By: On: Dibaca: 541,599x
9 Maret 2016 Gerhana Matahari Total, Lihatlah Jangan Sia-siakan

Gerhana-matahari-total-melihat

 

Gerhana Matahari total merupakan feenomena alam yang sangat menarik. Banyak orang bukan hanya pecinta astronomi, untuk sebisa mungkin pergi ke daerah lintasan gerhana untuk menyaksikan langsung fenomena tersebut.

Kini, setelah 33 tahun fenomena langka ini akan terjadi lagi pada tanggal 9 Maret 2016.Jangan sampai masyarakat Indonesia menyia-nyiakan Gerhana Matahari. Dan, tahun 2016 Indonesia sangat beruntung karena beberapa wilayahnya akan menjadi lintasan gerhana matahari total.

Lintasan gerhana matahari total 9 Maret 2016 mendatang akan menyapu sejumlah kota besar mulai dari Palembang, Palangkaraya, Balikpapan, Palu, sampai Ternate dan daerah lainnya di seluruh Indonesia.

Gerhana Matahari total akan terjadi pada pagi hari beberapa jam setelah matahari terbit, sehingga Matahari terlihat pada arah timur. Di Palembang, gerhana Matahari mulai berada pada fase total pada pukul 07.20 WIB.

Sedangkan di Ternate, Gerhana Matahari fase totalnya mulai terjadi pada pukul 09.51 WITA. Durasi fase totalnyapun kurang dari 3 menit, cukup singkat kan.

1983, Indonesia Alami Gerhana Matahari Total

Dikutip dari pemberitaan Kompas pada 16 Mei 1983, Presiden Soeharto mengeluarkan instruksi khusus untuk Menteri Penerangan Harmoko agar memberikan pemahaman kepada masyarakat akan bahaya itu.
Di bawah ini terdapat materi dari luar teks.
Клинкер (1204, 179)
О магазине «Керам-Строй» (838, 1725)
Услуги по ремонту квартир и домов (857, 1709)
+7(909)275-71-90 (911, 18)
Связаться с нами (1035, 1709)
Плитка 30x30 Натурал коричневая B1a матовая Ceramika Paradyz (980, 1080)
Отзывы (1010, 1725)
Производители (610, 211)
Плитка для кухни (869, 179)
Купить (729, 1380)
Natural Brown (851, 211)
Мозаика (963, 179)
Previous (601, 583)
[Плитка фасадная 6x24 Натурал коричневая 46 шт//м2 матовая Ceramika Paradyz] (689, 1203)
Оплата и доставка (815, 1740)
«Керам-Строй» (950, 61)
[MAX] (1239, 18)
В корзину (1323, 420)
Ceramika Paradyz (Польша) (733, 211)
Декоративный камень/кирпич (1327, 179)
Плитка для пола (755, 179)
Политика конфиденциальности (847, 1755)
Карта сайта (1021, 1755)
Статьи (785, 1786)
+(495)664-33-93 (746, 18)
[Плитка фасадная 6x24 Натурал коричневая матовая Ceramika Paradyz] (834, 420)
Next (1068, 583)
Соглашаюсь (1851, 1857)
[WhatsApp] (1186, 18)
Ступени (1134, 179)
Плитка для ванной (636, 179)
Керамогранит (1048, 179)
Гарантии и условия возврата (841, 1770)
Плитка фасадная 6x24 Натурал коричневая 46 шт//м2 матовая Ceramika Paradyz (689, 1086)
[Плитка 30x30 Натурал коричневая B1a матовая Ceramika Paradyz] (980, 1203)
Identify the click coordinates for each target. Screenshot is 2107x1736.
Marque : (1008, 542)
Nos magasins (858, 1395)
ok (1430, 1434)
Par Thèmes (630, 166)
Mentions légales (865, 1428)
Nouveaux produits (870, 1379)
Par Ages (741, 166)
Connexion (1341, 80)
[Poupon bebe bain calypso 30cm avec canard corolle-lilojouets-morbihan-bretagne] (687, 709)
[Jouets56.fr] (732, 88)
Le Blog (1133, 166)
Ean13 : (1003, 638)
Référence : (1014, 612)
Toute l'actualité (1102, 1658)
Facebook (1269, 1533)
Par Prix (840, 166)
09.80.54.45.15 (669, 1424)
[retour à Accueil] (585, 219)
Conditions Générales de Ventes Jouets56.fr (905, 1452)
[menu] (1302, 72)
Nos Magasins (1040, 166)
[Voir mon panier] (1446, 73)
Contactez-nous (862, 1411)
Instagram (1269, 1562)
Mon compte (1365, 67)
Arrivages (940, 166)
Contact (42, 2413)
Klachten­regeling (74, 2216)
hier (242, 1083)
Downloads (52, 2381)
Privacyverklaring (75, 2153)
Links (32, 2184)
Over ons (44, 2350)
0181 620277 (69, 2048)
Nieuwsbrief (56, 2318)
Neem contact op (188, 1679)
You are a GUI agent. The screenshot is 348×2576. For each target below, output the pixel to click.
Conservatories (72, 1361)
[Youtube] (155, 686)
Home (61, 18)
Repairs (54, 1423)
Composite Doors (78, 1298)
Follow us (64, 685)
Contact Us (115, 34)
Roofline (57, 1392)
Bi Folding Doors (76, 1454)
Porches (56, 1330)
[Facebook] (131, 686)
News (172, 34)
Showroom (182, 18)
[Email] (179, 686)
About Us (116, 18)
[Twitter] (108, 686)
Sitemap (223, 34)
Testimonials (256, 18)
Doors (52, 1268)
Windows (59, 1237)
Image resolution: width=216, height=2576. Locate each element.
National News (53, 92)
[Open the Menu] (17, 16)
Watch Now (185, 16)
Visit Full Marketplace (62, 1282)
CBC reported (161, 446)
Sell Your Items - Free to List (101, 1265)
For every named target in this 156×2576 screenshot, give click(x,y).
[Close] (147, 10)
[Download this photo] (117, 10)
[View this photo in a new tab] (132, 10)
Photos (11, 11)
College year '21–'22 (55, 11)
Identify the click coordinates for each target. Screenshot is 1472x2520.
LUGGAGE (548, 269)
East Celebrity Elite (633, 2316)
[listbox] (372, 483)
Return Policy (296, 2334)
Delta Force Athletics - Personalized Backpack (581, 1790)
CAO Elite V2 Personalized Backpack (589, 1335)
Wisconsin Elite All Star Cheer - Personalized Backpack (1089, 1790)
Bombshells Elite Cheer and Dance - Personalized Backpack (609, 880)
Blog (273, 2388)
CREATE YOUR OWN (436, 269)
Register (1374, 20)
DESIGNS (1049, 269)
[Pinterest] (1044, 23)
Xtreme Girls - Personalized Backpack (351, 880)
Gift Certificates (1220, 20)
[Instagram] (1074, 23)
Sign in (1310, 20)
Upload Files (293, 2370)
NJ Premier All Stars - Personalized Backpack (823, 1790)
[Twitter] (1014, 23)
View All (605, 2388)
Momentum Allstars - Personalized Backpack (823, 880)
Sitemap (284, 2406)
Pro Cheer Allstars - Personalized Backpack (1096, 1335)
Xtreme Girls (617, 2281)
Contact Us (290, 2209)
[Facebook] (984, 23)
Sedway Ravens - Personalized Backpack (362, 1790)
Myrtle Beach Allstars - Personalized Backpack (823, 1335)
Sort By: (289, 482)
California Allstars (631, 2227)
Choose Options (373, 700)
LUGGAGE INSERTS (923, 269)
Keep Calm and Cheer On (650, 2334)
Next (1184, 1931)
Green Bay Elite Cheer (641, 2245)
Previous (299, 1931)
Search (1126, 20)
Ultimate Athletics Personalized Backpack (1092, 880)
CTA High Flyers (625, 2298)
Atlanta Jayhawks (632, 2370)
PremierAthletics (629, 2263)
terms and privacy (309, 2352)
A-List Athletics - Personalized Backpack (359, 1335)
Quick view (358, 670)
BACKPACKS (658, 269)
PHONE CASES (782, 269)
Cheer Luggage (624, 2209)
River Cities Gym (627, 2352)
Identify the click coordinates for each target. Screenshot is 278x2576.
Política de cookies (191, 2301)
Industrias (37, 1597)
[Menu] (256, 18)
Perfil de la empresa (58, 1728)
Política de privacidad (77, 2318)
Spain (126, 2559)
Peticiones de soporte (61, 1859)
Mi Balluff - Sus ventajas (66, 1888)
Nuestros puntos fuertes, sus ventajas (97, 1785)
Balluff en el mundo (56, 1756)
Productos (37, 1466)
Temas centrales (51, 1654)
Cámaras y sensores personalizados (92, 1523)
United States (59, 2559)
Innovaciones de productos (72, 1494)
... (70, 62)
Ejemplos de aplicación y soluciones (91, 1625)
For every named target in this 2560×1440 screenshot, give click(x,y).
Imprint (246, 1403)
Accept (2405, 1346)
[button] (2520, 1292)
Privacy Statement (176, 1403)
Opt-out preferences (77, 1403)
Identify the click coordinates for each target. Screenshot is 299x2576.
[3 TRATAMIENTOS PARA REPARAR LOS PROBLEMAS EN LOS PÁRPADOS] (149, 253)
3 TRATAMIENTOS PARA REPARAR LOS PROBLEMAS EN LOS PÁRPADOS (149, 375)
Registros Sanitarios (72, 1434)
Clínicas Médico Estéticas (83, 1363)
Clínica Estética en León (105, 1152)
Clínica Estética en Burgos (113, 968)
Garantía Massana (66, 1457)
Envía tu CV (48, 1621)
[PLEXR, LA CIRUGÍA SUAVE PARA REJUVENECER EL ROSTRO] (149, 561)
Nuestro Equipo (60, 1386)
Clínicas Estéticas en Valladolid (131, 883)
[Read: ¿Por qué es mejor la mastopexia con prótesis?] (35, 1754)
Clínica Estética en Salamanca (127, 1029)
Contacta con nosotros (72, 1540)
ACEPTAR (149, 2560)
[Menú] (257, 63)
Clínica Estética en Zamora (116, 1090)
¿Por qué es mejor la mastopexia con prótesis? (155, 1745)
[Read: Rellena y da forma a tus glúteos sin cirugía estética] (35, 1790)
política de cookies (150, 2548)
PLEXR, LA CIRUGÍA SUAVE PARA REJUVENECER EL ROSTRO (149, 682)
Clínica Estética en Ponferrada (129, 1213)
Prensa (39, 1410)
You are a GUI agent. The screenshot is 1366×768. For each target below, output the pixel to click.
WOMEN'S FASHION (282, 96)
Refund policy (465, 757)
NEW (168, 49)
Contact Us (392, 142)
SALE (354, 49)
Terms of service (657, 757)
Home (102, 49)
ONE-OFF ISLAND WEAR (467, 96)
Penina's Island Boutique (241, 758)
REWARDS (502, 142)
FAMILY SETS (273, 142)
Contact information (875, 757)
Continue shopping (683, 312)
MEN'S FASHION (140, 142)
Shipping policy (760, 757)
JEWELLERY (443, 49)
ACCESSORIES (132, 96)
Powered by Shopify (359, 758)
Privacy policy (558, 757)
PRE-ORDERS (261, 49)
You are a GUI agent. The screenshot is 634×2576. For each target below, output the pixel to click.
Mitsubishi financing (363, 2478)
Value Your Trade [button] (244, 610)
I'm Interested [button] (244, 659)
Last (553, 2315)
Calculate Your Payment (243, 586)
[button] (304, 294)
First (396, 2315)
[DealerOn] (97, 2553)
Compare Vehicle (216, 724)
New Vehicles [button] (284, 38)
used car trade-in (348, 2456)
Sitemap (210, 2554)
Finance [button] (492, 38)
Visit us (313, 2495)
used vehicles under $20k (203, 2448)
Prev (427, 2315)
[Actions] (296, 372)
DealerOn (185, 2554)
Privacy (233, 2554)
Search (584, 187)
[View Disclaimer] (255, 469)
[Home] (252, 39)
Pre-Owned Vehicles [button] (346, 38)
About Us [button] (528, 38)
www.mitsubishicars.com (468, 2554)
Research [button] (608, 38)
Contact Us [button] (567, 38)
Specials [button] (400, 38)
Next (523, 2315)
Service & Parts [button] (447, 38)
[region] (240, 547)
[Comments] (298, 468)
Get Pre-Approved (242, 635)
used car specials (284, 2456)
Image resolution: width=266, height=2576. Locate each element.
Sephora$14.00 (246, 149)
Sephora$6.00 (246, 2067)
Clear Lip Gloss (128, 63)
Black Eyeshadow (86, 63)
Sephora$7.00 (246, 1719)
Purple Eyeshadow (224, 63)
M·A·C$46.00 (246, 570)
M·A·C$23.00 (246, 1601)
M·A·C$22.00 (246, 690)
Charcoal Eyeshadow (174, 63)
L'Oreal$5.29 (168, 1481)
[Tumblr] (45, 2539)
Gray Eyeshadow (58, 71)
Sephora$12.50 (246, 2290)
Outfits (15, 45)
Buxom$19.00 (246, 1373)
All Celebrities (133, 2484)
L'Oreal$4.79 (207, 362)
Salah satu caranya adalah dengan membunyikan kentongan atau bunyi-bunyi lainnya pada saat gerhana untuk mengingatkan masyarakat agar tidak menatap matahari secara langsung.

Setelah instruksi disampaikan langsung Presiden, jajaran kementerian mulai bergerak. Mereka menyampaikan pesan mengenai bahaya Gerhana Matahari total melalui TVRI dan RRI serta mendatangi media-media massa lain.

Instruksi Soeharto juga secara cepat menyebar ke pedesaan. Aparat desa mulai menyiapkan panitia pengamanan Gerhana Matahari total.

Sementara itu, tim penerangan yang dikoordinasi Departemen Penerangan berusaha menjangkau semua pedesaan di wilayah Sulawesi Tenggara untuk menyampaikan petunjuk menghadapi gerhana.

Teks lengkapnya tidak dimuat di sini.